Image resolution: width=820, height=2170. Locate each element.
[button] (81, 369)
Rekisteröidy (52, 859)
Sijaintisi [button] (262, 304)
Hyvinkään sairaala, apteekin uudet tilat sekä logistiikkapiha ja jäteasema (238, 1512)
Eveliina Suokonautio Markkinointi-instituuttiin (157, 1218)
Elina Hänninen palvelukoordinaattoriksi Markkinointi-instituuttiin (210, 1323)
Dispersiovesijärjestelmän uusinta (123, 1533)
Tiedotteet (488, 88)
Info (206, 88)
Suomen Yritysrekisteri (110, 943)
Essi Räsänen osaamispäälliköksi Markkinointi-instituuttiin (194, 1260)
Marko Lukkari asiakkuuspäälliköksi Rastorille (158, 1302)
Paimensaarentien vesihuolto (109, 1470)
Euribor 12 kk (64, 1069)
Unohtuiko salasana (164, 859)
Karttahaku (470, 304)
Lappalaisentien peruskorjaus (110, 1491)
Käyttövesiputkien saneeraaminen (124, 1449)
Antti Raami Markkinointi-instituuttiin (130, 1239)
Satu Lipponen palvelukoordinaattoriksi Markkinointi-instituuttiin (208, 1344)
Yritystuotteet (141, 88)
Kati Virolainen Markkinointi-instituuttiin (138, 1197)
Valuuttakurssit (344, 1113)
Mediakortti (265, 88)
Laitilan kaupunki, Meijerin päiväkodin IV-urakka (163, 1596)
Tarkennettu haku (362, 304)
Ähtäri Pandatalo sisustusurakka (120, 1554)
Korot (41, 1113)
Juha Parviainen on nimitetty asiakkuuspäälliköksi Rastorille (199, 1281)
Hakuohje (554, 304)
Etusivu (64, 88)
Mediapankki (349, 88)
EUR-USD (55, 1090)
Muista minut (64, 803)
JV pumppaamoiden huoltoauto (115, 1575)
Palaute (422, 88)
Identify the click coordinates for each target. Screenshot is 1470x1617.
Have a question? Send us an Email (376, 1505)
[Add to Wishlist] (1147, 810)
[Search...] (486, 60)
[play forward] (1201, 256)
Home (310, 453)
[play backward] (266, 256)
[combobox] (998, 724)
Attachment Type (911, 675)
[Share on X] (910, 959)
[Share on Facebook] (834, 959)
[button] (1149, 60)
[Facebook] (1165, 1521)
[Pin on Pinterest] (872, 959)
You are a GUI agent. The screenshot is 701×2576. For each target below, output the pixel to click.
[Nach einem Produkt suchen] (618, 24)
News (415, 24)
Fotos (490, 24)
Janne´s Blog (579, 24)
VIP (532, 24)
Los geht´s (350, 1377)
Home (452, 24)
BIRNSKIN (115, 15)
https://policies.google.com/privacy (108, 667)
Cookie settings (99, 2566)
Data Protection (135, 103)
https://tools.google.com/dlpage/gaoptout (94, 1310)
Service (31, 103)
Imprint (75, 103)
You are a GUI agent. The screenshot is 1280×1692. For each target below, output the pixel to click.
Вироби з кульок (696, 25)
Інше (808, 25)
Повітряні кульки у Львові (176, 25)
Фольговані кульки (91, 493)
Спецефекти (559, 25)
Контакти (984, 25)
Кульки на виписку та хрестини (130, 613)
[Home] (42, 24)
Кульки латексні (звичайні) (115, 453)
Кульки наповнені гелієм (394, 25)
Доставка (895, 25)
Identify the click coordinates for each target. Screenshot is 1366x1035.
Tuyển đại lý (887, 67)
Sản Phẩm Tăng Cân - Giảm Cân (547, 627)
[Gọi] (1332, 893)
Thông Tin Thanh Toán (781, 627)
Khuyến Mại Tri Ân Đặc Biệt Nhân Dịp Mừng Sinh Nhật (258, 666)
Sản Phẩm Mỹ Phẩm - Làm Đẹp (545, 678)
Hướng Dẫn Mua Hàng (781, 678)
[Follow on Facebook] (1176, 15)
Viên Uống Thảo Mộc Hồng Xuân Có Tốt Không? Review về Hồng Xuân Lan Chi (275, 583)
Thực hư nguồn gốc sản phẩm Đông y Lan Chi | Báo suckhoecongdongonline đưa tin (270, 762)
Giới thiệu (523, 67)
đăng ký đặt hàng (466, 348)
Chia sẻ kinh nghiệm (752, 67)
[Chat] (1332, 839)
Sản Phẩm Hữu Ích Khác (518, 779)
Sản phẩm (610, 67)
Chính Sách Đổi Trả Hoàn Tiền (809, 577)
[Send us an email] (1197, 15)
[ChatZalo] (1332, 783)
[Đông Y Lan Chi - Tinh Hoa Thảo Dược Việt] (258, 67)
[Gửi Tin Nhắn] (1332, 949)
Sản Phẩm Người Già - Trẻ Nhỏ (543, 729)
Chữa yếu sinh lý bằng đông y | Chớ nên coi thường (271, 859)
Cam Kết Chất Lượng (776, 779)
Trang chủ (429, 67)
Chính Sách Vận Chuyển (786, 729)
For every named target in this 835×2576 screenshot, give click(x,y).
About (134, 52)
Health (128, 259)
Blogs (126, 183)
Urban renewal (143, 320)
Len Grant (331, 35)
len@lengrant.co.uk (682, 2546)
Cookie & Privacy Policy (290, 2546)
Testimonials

# # # # # # #

■ Problem requirements
Set down, from the entries above, exactly the lines from the one with "Janne´s Blog (579, 24)" up to and including the one with "You are a GUI agent. The screenshot is 1280×1692.", and no other lines.

■ Output of the task
Janne´s Blog (579, 24)
VIP (532, 24)
Los geht´s (350, 1377)
Home (452, 24)
BIRNSKIN (115, 15)
https://policies.google.com/privacy (108, 667)
Cookie settings (99, 2566)
Data Protection (135, 103)
https://tools.google.com/dlpage/gaoptout (94, 1310)
Service (31, 103)
Imprint (75, 103)
You are a GUI agent. The screenshot is 1280×1692. For each target below, output the pixel to click.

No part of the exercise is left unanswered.